- **Exercise objective**: Transcribe the entries below word for word, beginning at the line with "GAFE (62, 2520)" and stopping after the line with "Zahlen/Fakten (354, 772)"; drop all pictures.

- **Input data**:
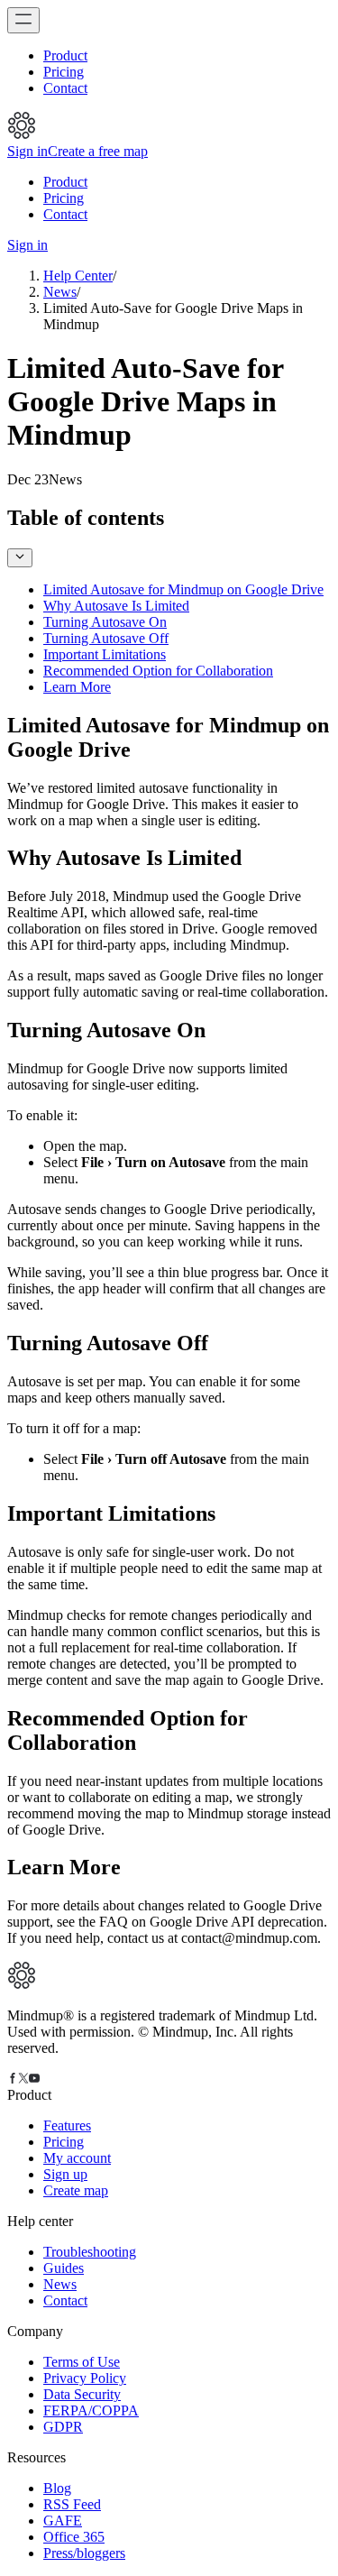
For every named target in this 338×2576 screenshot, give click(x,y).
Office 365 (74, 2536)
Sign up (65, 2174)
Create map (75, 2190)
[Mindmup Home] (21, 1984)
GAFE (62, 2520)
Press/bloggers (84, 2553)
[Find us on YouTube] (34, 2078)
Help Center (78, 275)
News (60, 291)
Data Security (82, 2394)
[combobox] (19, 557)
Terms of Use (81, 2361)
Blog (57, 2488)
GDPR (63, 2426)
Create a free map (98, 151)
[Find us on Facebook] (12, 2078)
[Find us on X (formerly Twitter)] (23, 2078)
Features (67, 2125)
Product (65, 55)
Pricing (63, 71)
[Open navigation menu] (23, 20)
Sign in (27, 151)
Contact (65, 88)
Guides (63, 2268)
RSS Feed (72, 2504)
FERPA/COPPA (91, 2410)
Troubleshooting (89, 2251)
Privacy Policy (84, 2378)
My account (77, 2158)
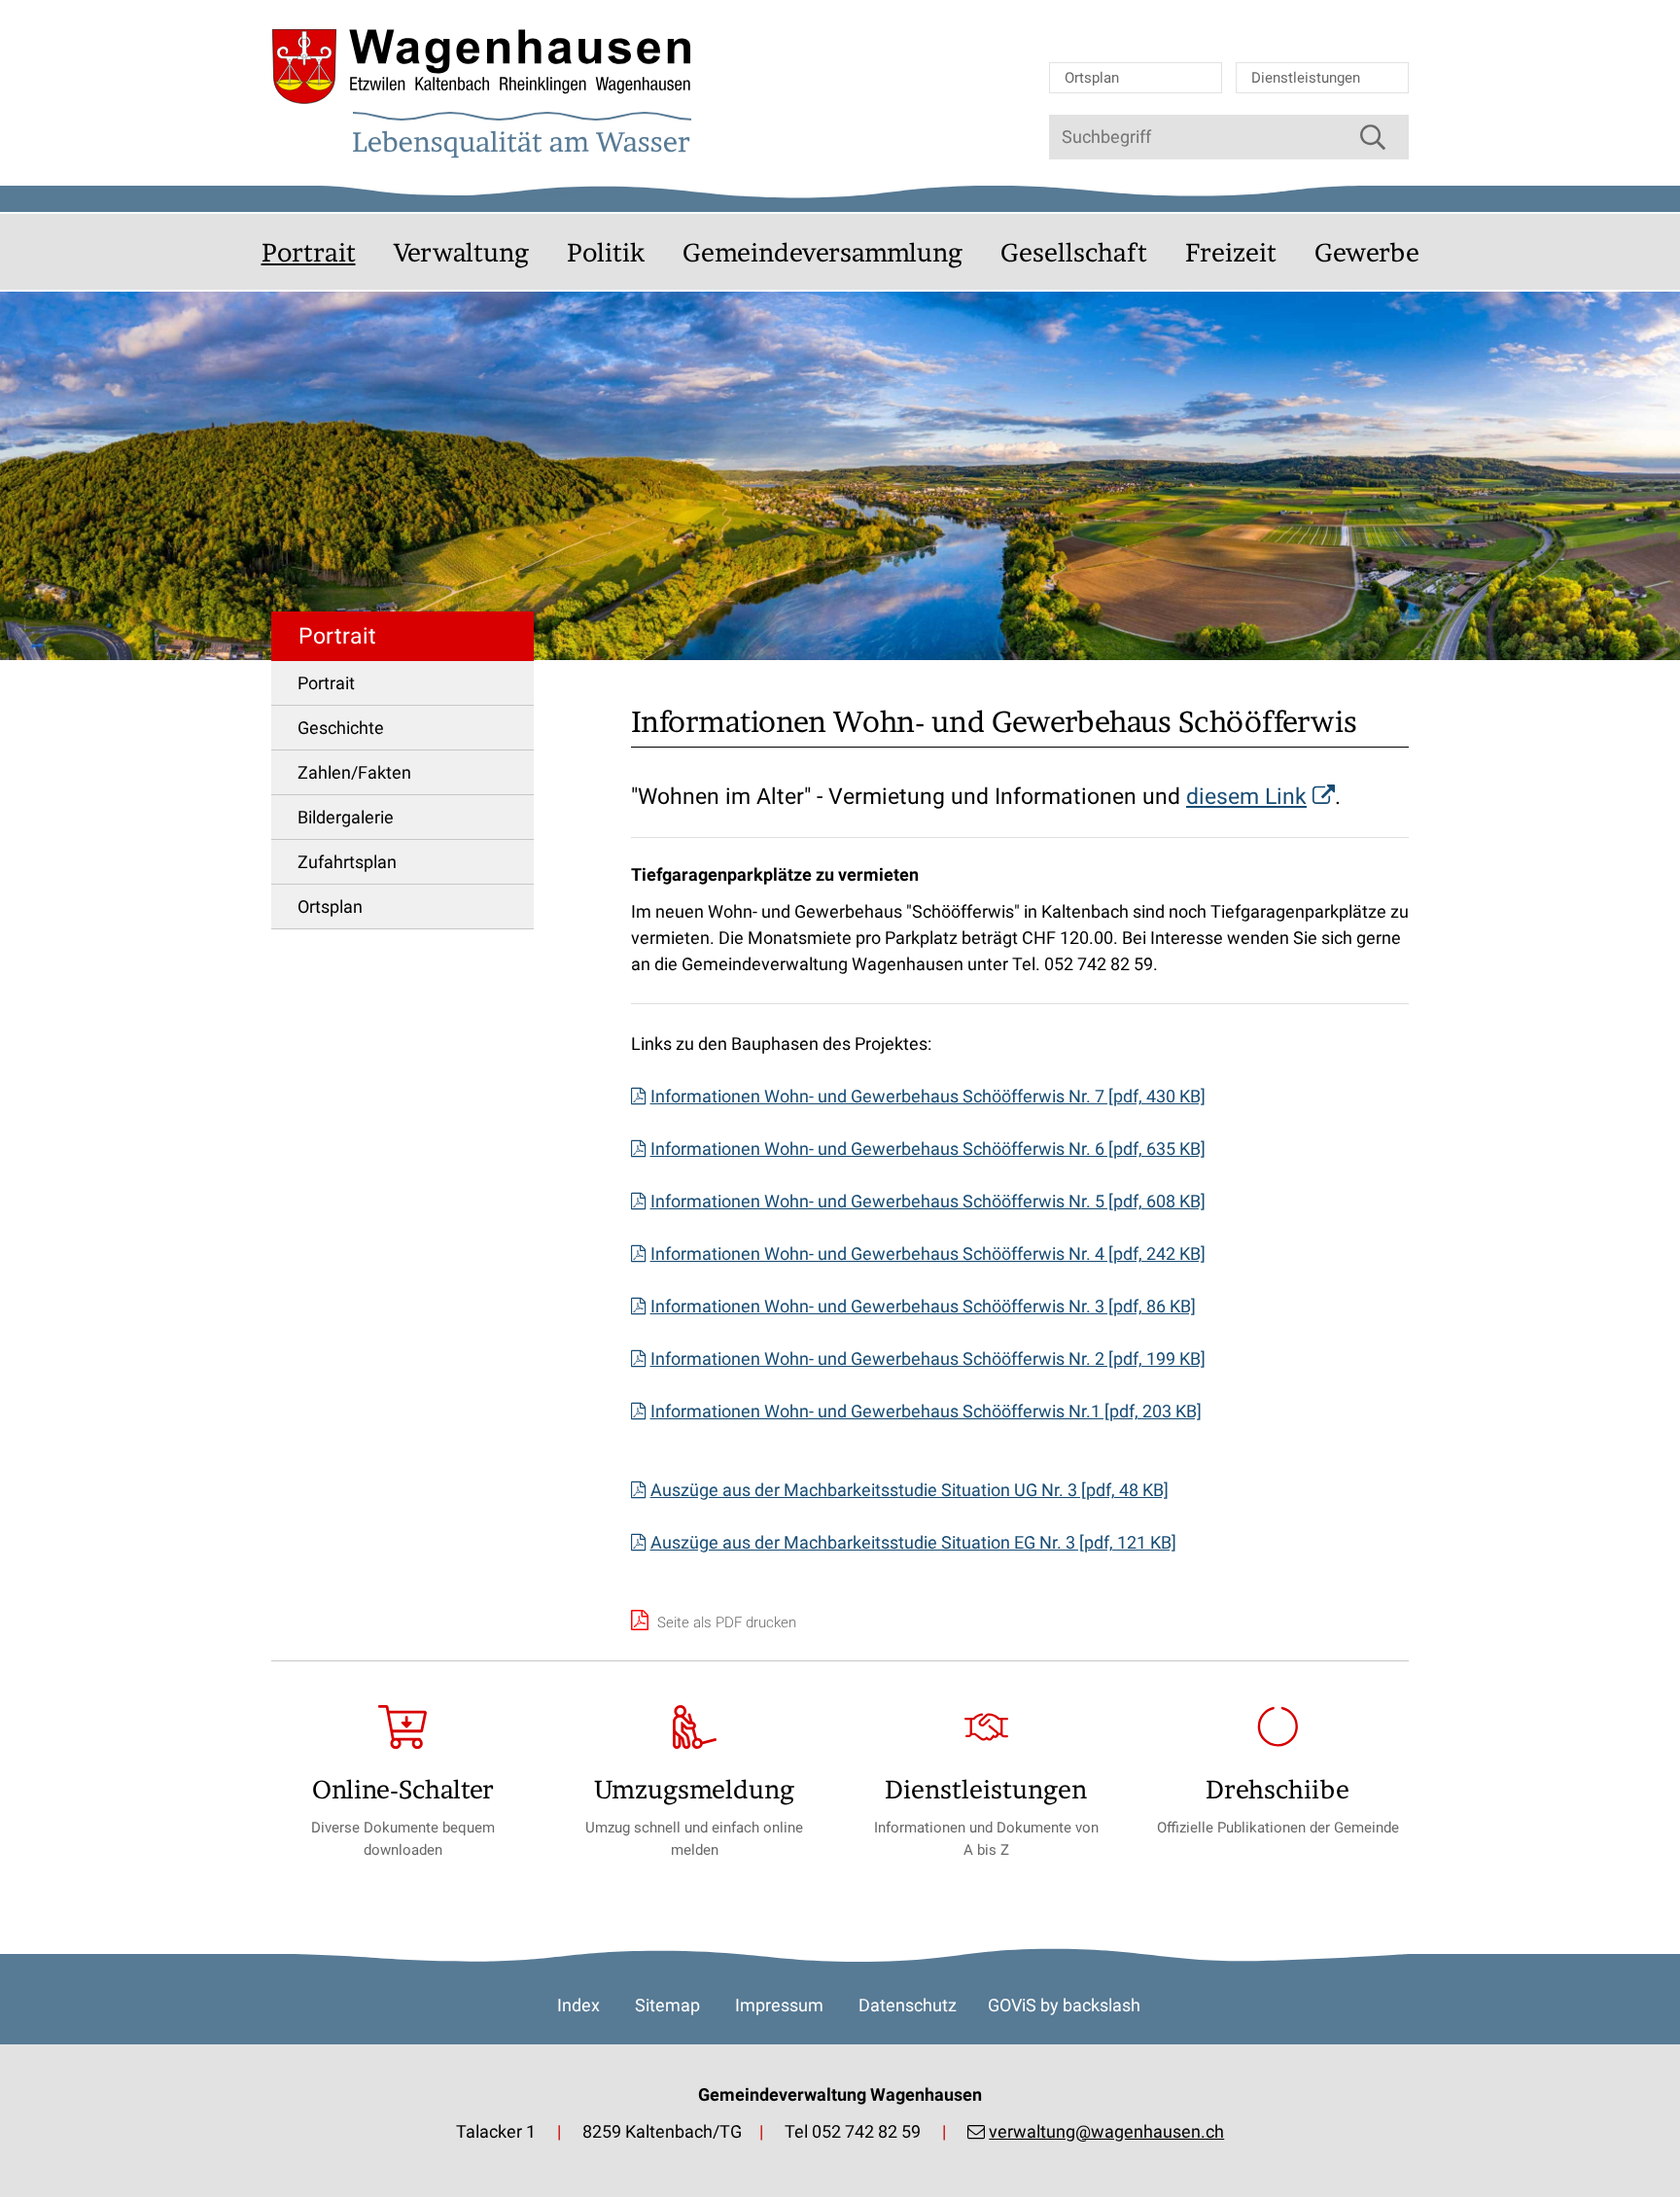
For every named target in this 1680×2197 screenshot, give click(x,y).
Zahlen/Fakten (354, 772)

...

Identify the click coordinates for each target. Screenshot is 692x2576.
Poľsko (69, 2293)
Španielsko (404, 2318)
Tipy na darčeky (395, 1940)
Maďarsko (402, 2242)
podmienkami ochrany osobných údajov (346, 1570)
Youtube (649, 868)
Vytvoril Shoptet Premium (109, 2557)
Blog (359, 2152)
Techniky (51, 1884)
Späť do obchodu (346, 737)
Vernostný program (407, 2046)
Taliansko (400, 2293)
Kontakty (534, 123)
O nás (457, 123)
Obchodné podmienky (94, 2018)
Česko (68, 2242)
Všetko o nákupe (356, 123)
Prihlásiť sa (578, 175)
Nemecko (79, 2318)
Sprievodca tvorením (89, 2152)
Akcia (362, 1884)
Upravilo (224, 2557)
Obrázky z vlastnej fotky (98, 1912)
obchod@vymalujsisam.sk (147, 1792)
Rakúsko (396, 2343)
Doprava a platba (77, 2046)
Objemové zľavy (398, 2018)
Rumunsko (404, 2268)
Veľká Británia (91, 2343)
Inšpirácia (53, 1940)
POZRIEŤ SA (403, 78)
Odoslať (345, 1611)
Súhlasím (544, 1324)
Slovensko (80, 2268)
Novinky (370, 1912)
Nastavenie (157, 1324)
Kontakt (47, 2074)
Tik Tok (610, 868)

- **Solved problem**:
GAFE (62, 2520)
Press/bloggers (84, 2553)
[Find us on YouTube] (34, 2078)
Help Center (78, 275)
News (60, 291)
Data Security (82, 2394)
[combobox] (19, 557)
Terms of Use (81, 2361)
Blog (57, 2488)
GDPR (63, 2426)
Create a free map (98, 151)
[Find us on Facebook] (12, 2078)
[Find us on X (formerly Twitter)] (23, 2078)
Features (67, 2125)
Product (65, 55)
Pricing (63, 71)
[Open navigation menu] (23, 20)
Sign in (27, 151)
Contact (65, 88)
Guides (63, 2268)
RSS Feed (72, 2504)
FERPA/COPPA (91, 2410)
Troubleshooting (89, 2251)
Privacy Policy (84, 2378)
My account (77, 2158)
For every named target in this 1680×2197 screenshot, give click(x,y).
Zahlen/Fakten (354, 772)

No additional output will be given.